### What you have to do
Exclude pictures; retype the lines below from the line containing "Given: Adjust the Gender pentagon control" through the end of the records, both ends kept.

=== Begin Enclosure ===

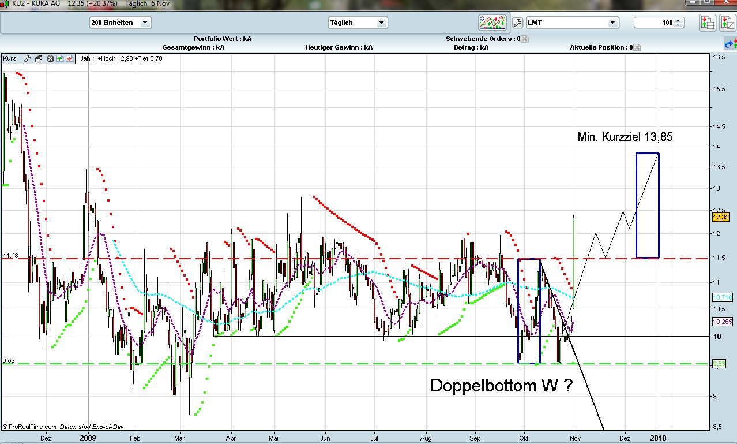737x444 pixels.
Task: Click the Kurs panel label
Action: coord(10,58)
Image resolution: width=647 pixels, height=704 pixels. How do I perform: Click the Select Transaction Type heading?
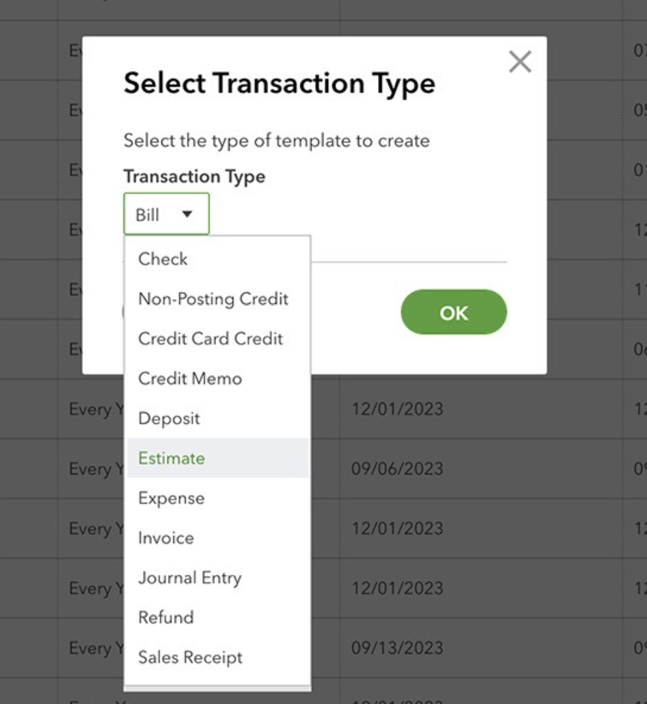point(279,84)
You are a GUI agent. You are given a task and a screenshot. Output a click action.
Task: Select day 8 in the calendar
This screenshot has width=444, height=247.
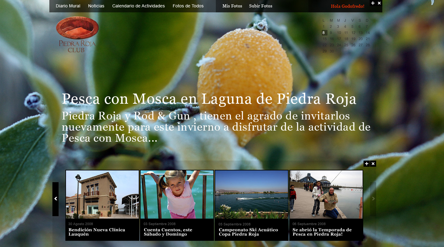[x=324, y=33]
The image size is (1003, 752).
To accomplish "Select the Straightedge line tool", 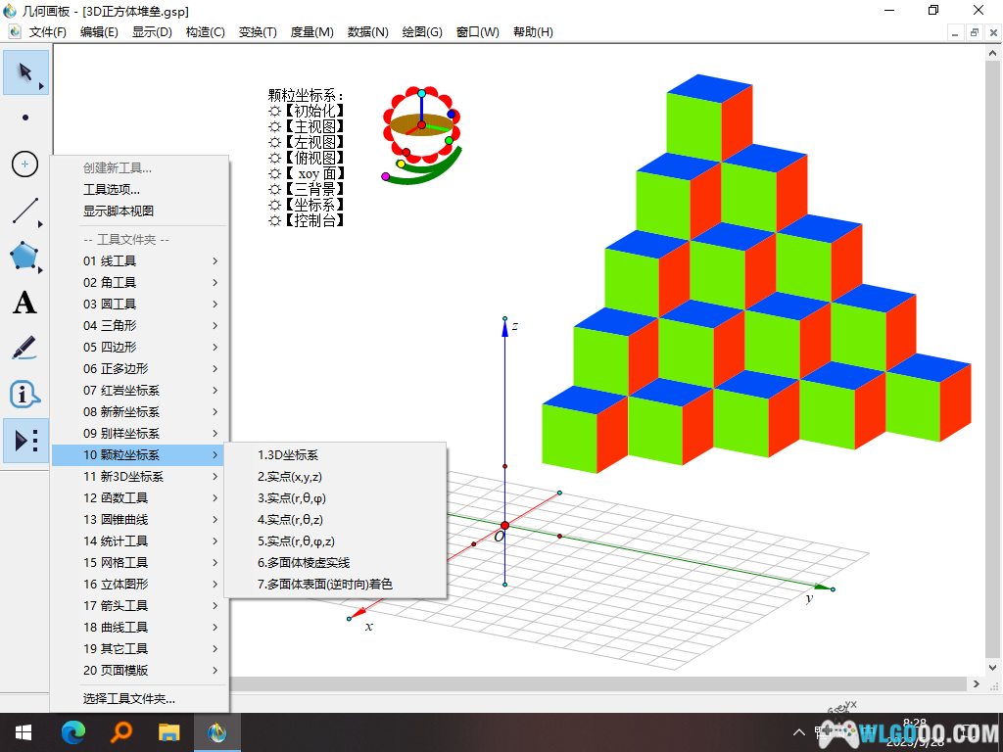I will coord(25,210).
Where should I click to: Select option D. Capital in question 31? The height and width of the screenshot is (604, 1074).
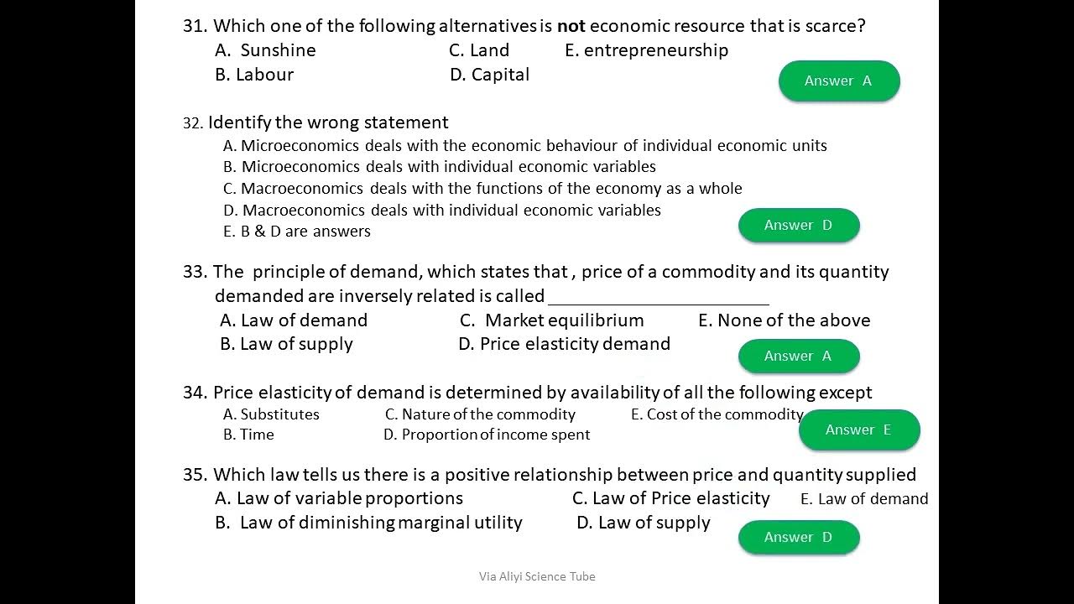(489, 75)
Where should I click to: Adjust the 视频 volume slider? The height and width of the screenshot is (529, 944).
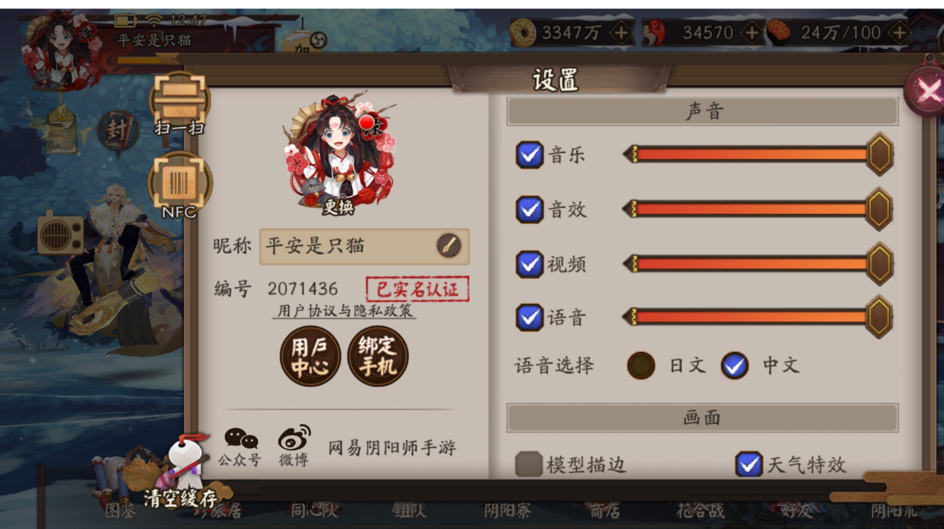coord(758,264)
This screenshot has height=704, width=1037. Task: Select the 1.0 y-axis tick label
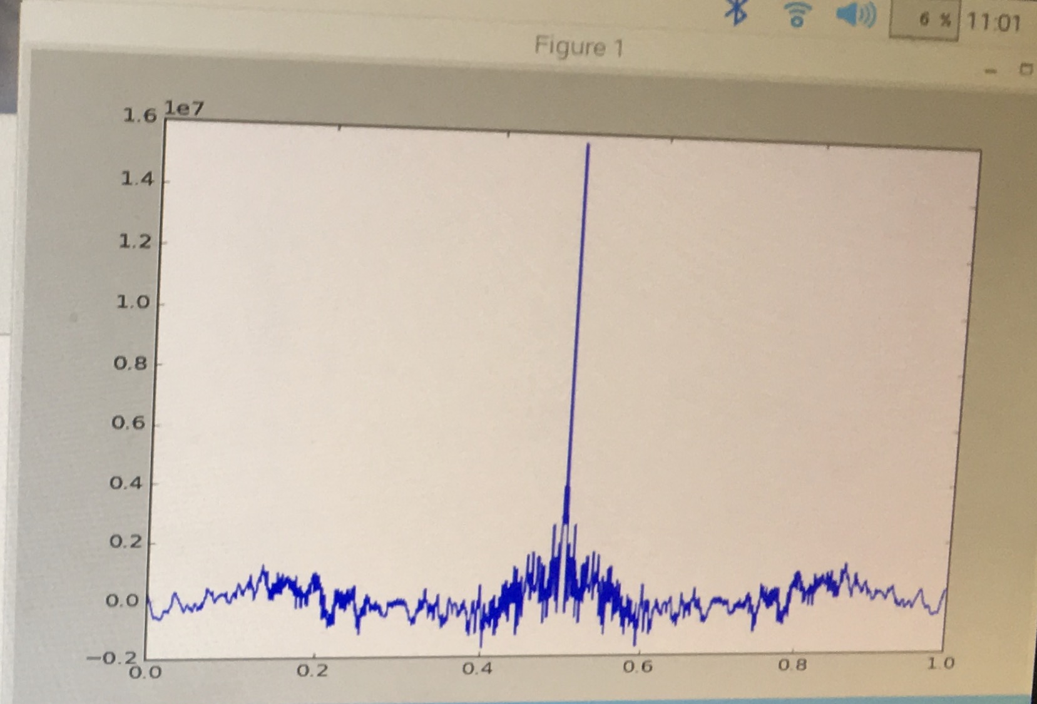tap(133, 302)
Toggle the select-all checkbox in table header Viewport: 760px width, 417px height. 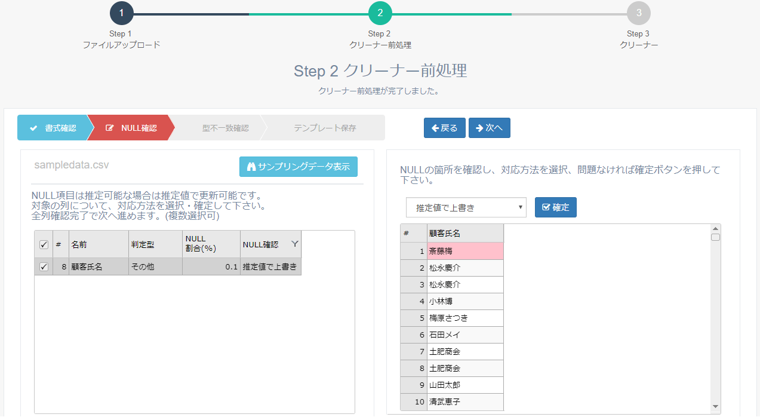point(44,244)
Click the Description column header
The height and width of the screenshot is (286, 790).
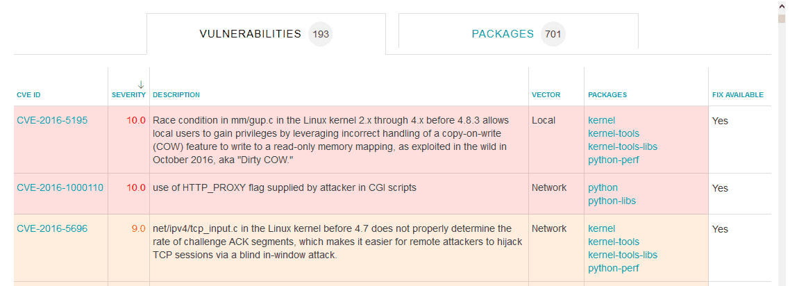tap(176, 94)
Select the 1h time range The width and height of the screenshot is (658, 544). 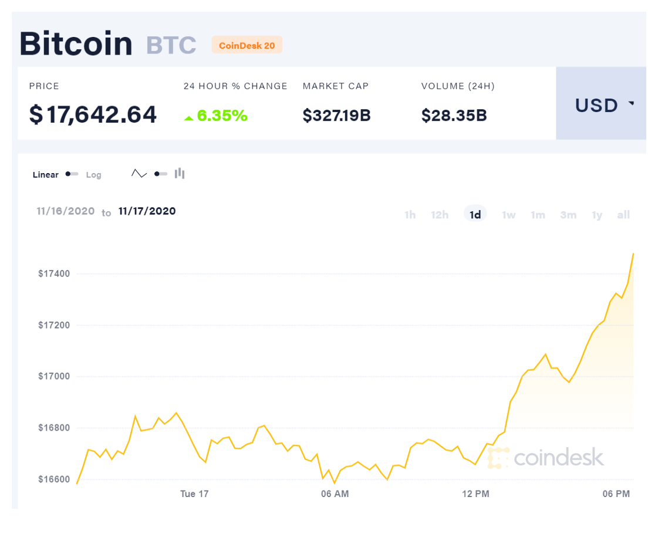(410, 215)
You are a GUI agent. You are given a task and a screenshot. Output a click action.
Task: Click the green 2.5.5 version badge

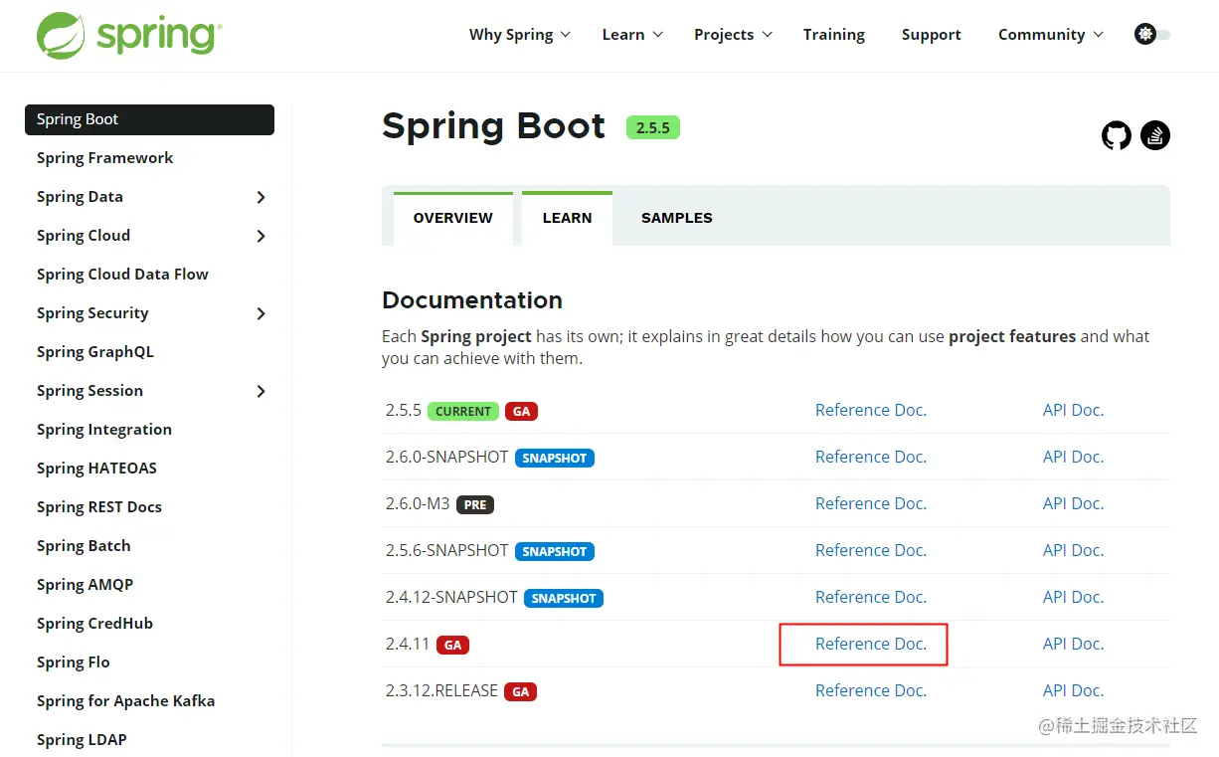point(652,127)
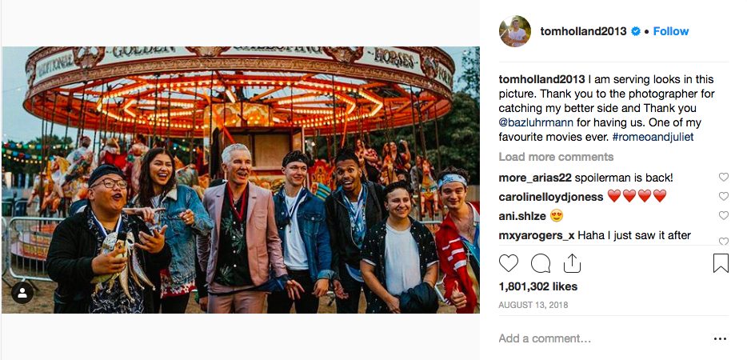
Task: Expand Load more comments
Action: point(556,157)
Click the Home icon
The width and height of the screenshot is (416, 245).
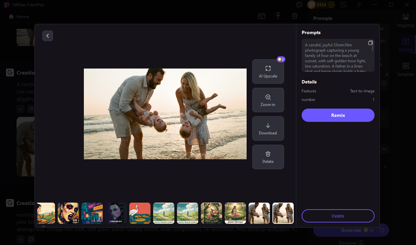click(x=11, y=16)

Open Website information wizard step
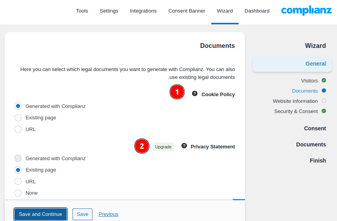[295, 101]
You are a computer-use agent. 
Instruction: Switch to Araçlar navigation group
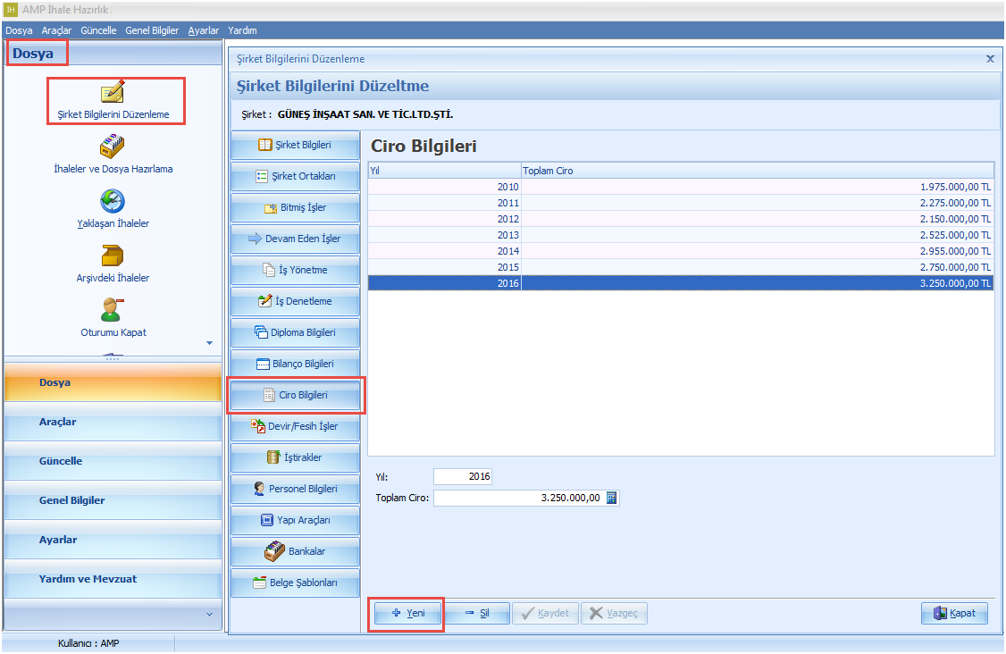click(113, 422)
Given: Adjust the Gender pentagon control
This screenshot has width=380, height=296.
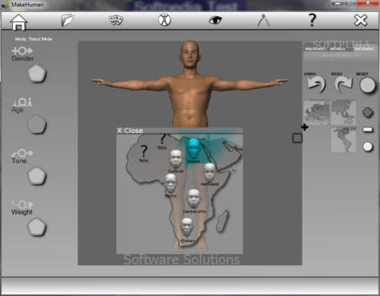Looking at the screenshot, I should pyautogui.click(x=37, y=74).
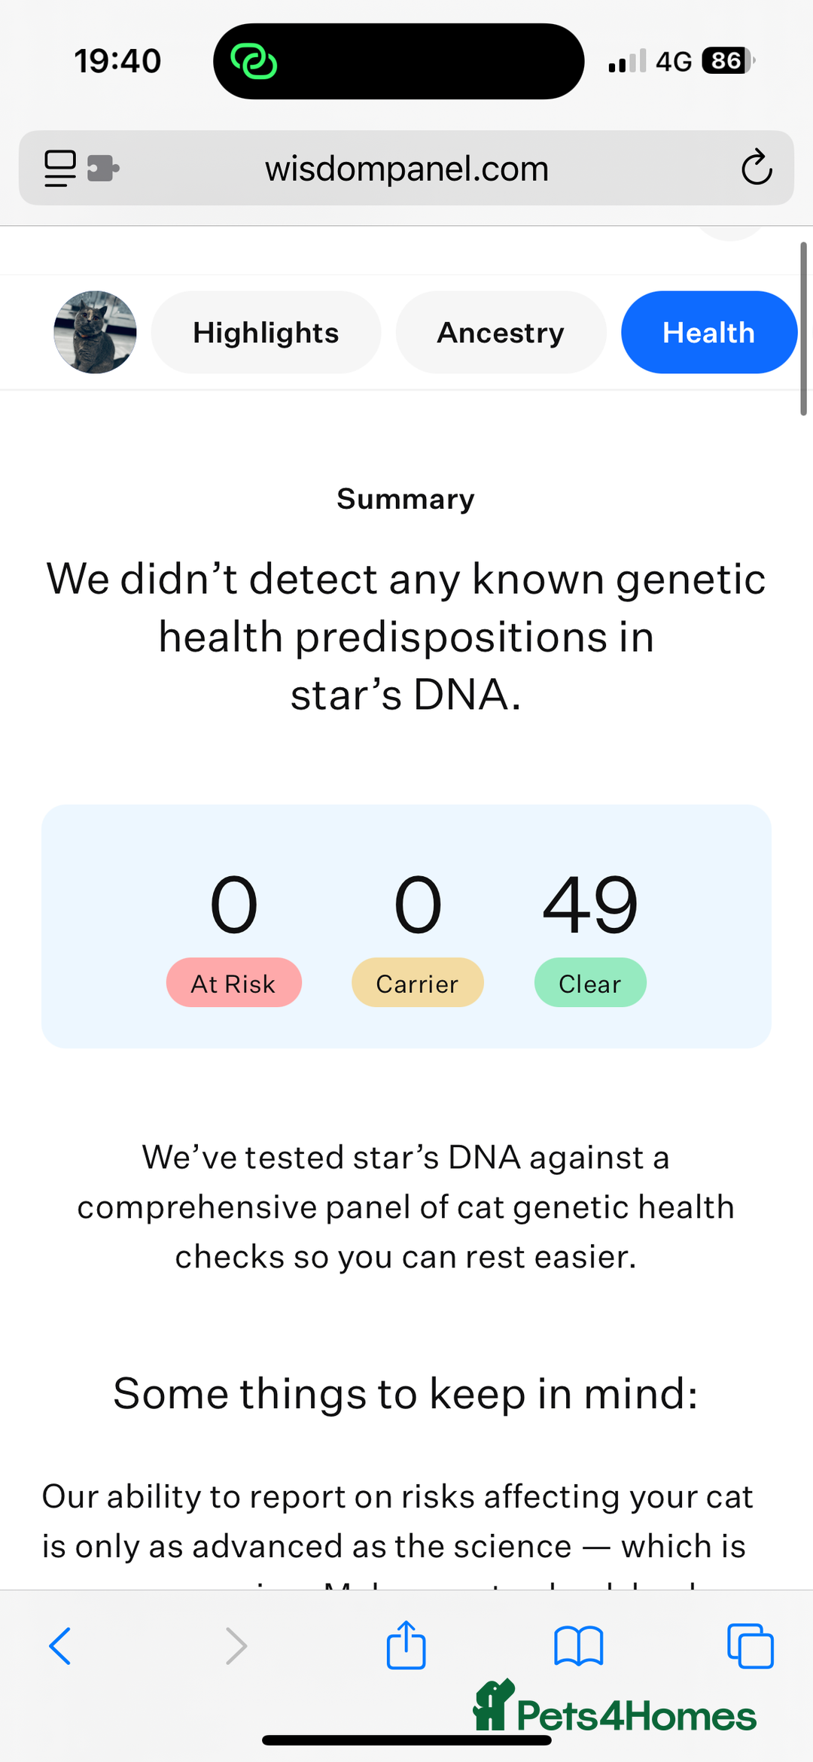
Task: Tap the green Clear badge
Action: (x=590, y=983)
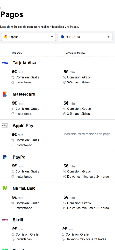Click the Euro currency flag icon
The width and height of the screenshot is (115, 250).
click(62, 37)
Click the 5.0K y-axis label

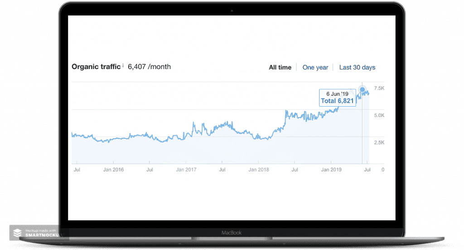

=== End Enclosure ===

### Reply
Given: Adjust the Gender pentagon control
This screenshot has width=380, height=296.
Looking at the screenshot, I should pyautogui.click(x=37, y=74).
Task: Tap the green Clear badge
Action: (x=590, y=983)
Click the Euro currency flag icon
The width and height of the screenshot is (115, 250).
click(62, 37)
Click the 5.0K y-axis label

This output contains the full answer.